表5 两组患者术前及术后不同时间脂质层厚度

2.6 两组患者术前及术后不同时间睑板腺功能评估得分两组患者术前及术后1 周、1 个月、6 个月睑板腺功能评估得分相比,差异均无统计学意义(均为P>0.05)。两组患者术后 1 周、1 个月、6 个月睑板腺功能评估得分与术前相比,差异亦均无统计学意义(均为P>0.05)(见表 6)。

表6 两组患者术前及术后不同时间睑板腺功能评估得分

2.7 两组患者术前及术后不同时间HI两组患者术前及术后1 个月、6 个月HI相比,差异均无统计学意义(均为P>0.05)。两组患者术后 1 周HI 相比,差异有统计学意义(P<0.05),FS-LASIK组高于SMILE组。FS-LASIK组和SMILE组患者术后 1周HI与术前相比均升高,差异均有统计学意义(均为P<0.05)(见表 7)。

表7 两组患者术前及术后不同时间HI

3 讨论

干眼是以泪膜稳定性失衡为主要特征并伴有眼部不适症状的多因素眼表疾病,主要病理生理机制有泪膜不稳定、眼表炎症与损伤、泪液渗透性升高以及神经感觉异常等。随着人们用眼习惯的改变,干眼已经成为除屈光不正外最常见的眼科疾病,我国干眼患病率也逐年上升[1]。飞秒激光是一种脉冲宽度为飞秒量级的近红外激光,飞秒激光脉冲时间短且聚焦强度大,现常用于眼科领域。近几十年来角膜屈光手术得到了迅猛发展,技术日趋成熟,很多人选择用手术来解决屈光不正的问题。然而,部分患者在接受屈光手术后会出现一些并发症,其中最为常见的并发症为干眼。研究表明 LASIK 术后半年出现干眼的概率为20%~40%,SMILE 术后半年出现干眼的概率约为 40%[2-3]。角膜屈光术后干眼不仅影响视觉质量且增加了患者不适感[4-6]。本研究对 63 例分别接受了FS-LASIK和SMILE的患者进行临床研究,观察不同手术方式对患者眼表的影响,为术后及时发现和治疗干眼提供临床依据。

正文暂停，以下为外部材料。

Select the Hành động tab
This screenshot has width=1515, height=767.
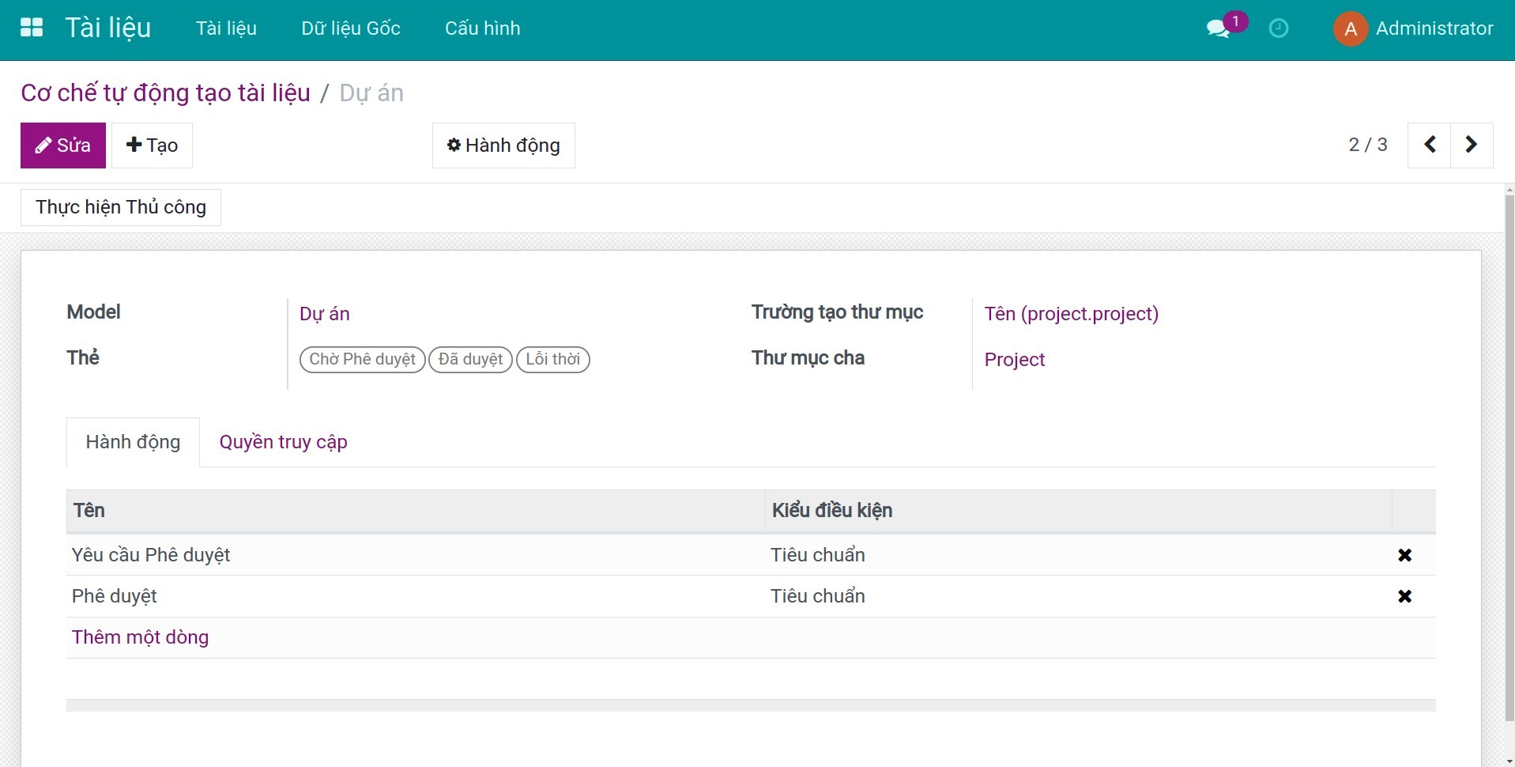coord(133,442)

本研究采用国际通用的OSDI 问卷对患者进行调查,结果显示FS-LASIK 组患者术后 1 周、1 个月、6 个月的 OSDI 评分均较术前增加,在术后 1 周时 OSDI评分增加最明显,说明术后患者的干眼症状较明显。He等[7]研究表明在FS-LASIK 术后 6 个月时 患者OSDI评分较术前仍提高,干眼症状可能需要更长的时间恢复;另有Li等[8]研究发现,FS-LASIK 术后 6 个月时患者OSDI评分基本恢复到术前水平。本研究SMILE 组患者术后1 周、1 个月OSDI评分较术前增加,而术后 6 个月时 OSDI 评分基本恢复到术前水平,患者的主观症状与术前相比无明显改变。这可能与 SMILE 无需制作角膜瓣,可以减轻对角膜神经的损伤,从而降低对泪膜稳定性的影响有关,所以术后眼表恢复更快,干眼的症状也更轻[9-10]。虽然与FS-LASIK相比,SMILE 在减轻角膜损伤、维持泪膜稳定性方面更具优势,但其长期临床效果仍需进一步观察和研究。

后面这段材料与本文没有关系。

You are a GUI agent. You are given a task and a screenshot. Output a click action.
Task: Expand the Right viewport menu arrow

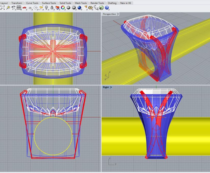111,87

角膜荧光素染色是检查角结膜上皮完整性的常用方法,荧光素可以渗透至角膜细胞间隙,主要用于评价角膜上皮的屏障功能。本研究结果显示,术前两组角膜荧光素染色评分无明显差异,在术后1周时 FS-LASIK 组和 SMILE 组的角膜荧光素染色评分均较术前增加,但术后 1 个月、6 个月与术前相比差异不明显,这与Li等[8]的研究结果相似。另有研究[11-12]认为 FS-LASIK 术后 1 周、1 个月角膜荧光素染色评分较术前提高,于术后3 个月时恢复至术前水平;这表明角膜屈光手术有可能会损伤角膜神经,致使角膜缺失营养,从而影响了角膜上皮的修复。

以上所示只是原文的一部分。